> **RECORDED DATA**:

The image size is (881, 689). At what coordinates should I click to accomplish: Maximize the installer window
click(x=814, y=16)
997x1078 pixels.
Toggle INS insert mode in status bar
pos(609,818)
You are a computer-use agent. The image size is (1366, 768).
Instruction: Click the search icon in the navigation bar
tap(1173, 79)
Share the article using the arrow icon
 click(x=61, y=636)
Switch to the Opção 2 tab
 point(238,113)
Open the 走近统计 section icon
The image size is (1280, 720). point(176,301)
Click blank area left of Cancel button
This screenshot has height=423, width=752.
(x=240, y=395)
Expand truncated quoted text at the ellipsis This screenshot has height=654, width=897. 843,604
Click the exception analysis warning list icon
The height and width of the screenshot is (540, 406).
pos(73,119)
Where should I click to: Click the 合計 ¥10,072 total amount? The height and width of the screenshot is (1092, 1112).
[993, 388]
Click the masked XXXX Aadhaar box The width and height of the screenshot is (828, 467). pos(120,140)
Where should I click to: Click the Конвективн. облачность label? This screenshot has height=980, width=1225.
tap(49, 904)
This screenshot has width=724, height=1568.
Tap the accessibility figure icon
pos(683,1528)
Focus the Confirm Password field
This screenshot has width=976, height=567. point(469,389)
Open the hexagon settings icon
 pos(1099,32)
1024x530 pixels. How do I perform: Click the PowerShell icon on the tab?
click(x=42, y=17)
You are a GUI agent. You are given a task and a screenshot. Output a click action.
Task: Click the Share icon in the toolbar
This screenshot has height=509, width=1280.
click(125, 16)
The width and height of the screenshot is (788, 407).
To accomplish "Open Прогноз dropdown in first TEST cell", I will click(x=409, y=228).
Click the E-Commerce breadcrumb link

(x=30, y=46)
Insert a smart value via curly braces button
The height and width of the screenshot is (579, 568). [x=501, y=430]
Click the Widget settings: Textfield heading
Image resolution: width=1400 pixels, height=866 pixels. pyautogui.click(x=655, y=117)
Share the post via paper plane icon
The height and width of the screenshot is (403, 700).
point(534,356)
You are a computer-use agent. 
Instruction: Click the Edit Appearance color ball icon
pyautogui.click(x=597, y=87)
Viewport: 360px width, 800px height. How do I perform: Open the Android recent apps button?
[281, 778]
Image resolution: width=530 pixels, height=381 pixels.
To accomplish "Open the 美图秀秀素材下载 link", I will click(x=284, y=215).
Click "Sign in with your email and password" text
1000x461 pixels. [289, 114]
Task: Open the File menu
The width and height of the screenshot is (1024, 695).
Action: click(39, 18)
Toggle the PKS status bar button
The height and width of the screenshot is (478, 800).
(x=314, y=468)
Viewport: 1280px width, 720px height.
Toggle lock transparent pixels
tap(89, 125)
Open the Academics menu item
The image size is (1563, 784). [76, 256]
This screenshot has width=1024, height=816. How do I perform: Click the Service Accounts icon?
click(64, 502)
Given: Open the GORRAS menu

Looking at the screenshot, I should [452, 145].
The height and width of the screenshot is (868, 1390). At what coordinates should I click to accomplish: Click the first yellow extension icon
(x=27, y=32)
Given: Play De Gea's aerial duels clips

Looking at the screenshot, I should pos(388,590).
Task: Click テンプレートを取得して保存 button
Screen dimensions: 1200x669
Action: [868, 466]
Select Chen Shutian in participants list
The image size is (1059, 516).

> **EXERCISE PROMPT**: State how many lines of the listing above hold the word "computer", with nothing but the number.

> **SOLVED PROBLEM**: 2